Was macht die Protagonisten für euch so interessant?
 
Arnd Benedikt Piechottka: Strafverteidiger genießen in der öffentlichen Wahrnehmung nicht immer Sympathie. Oft wird ihnen nachgesagt, sie würden das Recht verdrehen und dafür sorgen, dass die schlimmsten Verbrecher einer Strafe entgehen. In Wahrheit erfüllen sie eine zentrale Funktion für unseren Rechtsstaat. Genau das wollten wir mit der Serie zeigen und gleichzeitig daran erinnern, wie wichtig ein funktionierendes Rechtssystem ist. Neben den drei Strafverteidigern Hans Reinhardt, Pantea Farahzadi und Burkhard Benecken danken wir vor allem den Menschen, die selbst von Strafverfahren betroffen waren und trotzdem bereit waren, offen mit uns zu sprechen. Ohne dieses Vertrauen wäre die Serie nicht möglich gewesen.

Teilweise beschäftigen sich die im Fokus stehenden Strafverteidiger mit aufwühlenden Fällen. Wie habt ihr es geschafft, euch nach jedem Drehtag von diesen (emotional) zu distanzieren?
 
Arnd Benedikt Piechottka: Das war nicht ohne. Vor allem unsere Regisseure Anna Schultz und Joshua Werner mussten mit sehr belastendem Material umgehen. Im eben erwähnten Lynchmord-Fall wurde die brutale Tat von einer Überwachungskamera aufgezeichnet. Aber es waren gar nicht so sehr die Videos und Fotos. Die Detailtiefe, mit der Gutachter und Ermittler ihre Ergebnisse in den Berichten aufgeschrieben haben, ging mir viel näher. 

Roland Albrecht: Auch für das Produktionsteam gab es sehr beklemmende Momente, vor allem bei den Dreharbeiten für die Reenactments. Ein ganzes Team versucht einen echten Mord so realistisch wie möglich nachzustellen, und in der Tat hatte man teilweise das Gefühl, sich an einem echten Tatort wieder zu finden. Die Kollegen im Schnitt hatten viel mit Originalmaterial zu tun, dass teilweise so verstörend war, dass es Editoren gab, die an den Filmen nicht weiter schneiden konnten.

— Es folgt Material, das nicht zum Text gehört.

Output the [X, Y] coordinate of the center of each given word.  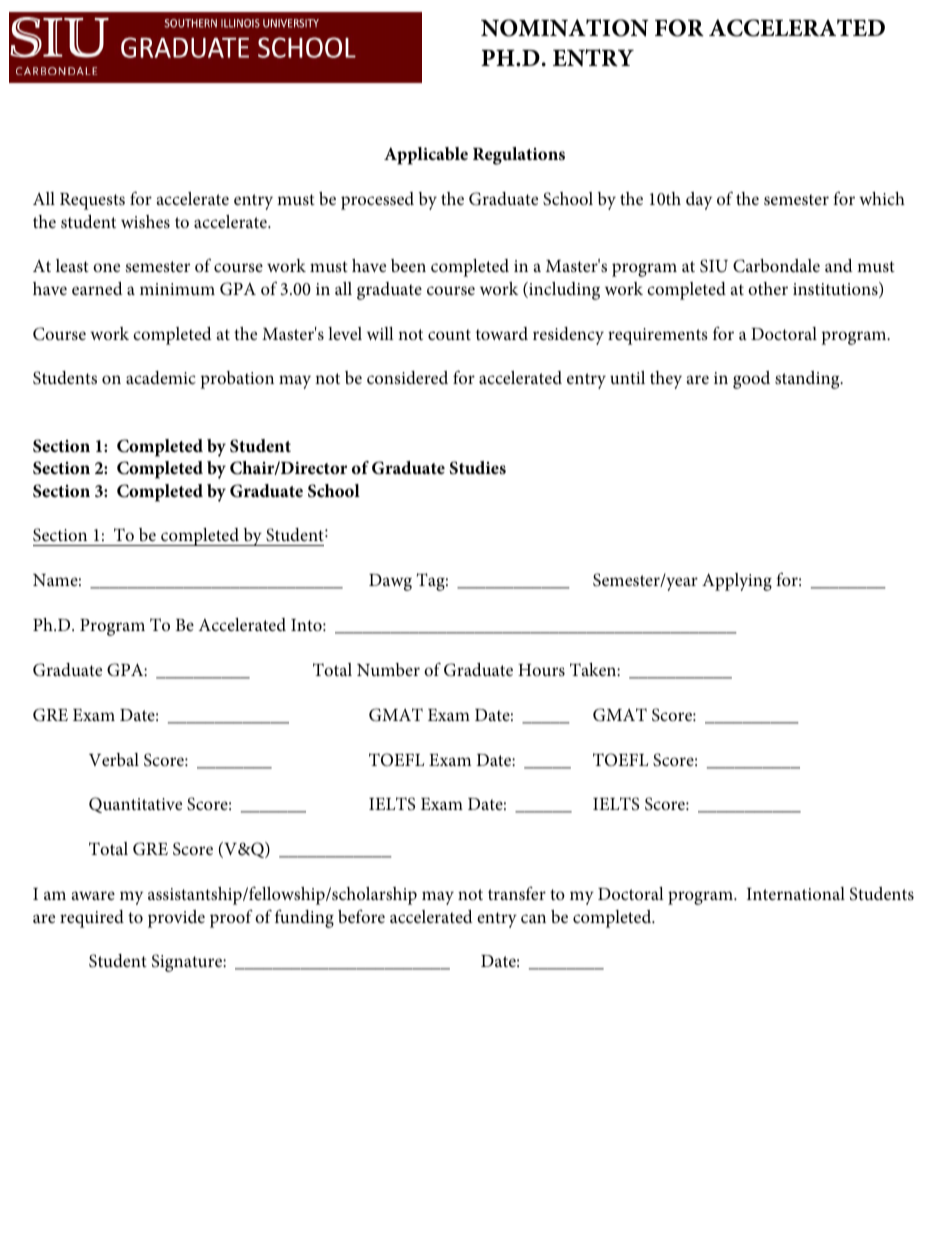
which [882, 198]
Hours [541, 670]
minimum [177, 289]
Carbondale [776, 266]
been [408, 265]
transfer [517, 893]
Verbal [114, 760]
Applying [737, 582]
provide [176, 919]
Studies [478, 468]
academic [161, 377]
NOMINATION [564, 28]
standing [808, 380]
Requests [92, 201]
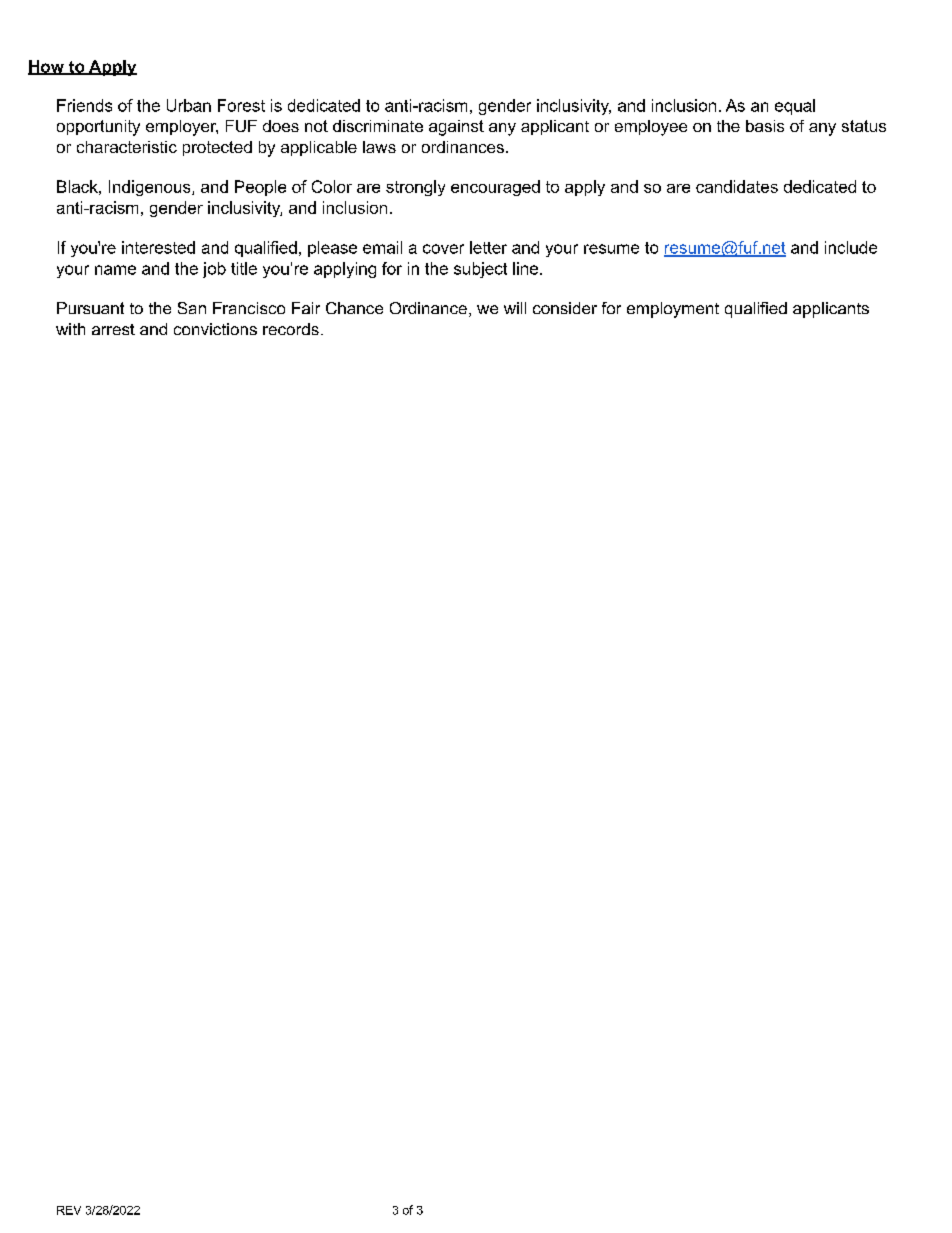 This page has height=1233, width=952. I want to click on employment, so click(673, 310).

Könnt ihr euch vorstellen, noch einmal in die Welt der Strafverteidiger einzutauchen?
 
Arnd Benedikt Piechottka: Das Thema Crime und Investigation bleibt für uns spannend und relevant. Ob wir in genau dieses Universum zurückkehren, werden wir sehen. Im Augenblick liegt unser Fokus auf Geldwäsche-Strukturen. Soviel kann ich schon mal sagen.

Lieber Arnd, lieber Roland - vielen Dank für das Gespräch.

Das Interview führte Dennis Reinhart.